**About this exercise**
For every line in the entries that contains "computer", show the whole line.

--------------------------------------------------

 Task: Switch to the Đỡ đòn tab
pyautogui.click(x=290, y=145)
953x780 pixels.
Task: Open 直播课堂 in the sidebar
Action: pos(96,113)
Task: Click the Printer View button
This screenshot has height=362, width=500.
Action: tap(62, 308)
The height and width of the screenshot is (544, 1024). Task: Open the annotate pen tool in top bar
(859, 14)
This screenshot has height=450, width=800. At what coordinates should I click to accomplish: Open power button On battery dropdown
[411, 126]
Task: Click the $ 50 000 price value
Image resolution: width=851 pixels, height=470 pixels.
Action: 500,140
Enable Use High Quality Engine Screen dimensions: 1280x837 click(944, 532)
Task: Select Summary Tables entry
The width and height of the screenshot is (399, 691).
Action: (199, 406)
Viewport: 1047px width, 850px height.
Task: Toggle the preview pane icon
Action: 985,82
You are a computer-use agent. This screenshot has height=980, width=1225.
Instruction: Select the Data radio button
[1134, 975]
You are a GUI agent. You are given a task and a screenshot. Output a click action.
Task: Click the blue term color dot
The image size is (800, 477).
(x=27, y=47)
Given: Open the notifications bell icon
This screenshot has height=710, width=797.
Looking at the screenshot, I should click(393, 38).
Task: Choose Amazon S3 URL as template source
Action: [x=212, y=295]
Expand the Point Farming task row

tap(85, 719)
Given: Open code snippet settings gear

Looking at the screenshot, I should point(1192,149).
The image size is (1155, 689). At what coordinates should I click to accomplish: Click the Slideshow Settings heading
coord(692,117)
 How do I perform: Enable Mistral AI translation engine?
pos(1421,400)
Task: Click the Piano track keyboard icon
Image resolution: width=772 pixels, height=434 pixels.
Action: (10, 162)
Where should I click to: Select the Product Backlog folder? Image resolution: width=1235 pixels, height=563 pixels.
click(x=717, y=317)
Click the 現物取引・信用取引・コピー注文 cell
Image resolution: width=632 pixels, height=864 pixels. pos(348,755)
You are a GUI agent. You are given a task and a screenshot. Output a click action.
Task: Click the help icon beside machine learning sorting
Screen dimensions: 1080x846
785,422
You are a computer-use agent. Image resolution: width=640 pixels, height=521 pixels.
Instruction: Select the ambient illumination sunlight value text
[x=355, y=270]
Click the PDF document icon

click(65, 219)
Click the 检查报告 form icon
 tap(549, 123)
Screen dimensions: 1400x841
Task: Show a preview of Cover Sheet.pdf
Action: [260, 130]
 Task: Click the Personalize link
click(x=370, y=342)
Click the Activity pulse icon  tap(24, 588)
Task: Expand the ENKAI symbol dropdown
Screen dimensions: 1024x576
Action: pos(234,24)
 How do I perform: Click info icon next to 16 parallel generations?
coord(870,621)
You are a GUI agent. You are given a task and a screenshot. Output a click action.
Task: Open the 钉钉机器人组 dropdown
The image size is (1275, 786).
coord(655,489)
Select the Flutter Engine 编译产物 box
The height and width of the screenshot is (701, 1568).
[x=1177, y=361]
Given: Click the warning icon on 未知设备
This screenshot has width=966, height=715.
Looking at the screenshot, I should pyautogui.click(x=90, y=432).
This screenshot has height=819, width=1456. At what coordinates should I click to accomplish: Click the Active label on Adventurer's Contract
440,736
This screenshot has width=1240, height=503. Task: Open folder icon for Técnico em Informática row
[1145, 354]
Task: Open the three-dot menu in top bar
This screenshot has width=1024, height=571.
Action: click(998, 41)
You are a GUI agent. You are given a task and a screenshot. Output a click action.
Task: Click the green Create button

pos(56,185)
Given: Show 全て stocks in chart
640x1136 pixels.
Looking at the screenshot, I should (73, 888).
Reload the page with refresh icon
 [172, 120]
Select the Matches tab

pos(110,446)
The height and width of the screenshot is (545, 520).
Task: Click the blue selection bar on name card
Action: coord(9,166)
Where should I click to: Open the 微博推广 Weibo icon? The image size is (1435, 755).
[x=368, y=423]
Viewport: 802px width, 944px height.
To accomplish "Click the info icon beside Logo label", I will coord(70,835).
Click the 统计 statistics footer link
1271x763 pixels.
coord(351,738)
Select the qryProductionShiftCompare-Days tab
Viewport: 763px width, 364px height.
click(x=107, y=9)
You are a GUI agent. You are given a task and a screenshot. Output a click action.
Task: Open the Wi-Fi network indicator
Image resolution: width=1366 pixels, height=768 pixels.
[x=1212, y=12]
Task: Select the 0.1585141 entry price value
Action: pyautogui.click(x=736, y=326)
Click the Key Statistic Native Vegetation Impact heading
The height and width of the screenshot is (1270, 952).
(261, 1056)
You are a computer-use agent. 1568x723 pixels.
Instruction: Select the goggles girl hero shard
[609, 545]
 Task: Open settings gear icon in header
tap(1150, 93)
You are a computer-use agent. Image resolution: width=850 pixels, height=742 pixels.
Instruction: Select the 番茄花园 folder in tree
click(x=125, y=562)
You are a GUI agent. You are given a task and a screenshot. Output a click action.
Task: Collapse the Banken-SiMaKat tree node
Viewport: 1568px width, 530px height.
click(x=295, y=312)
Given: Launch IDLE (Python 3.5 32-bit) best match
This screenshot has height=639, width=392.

--------------------------------------------------

**Reply**
You are a computer-use agent. This screenshot has height=980, width=1225.
You are a computer-use agent. Image resolution: width=640 pixels, height=521 pixels.
You are a computer-use agent. 1568x723 pixels.
You are a computer-use agent. Image resolution: width=850 pixels, height=742 pixels.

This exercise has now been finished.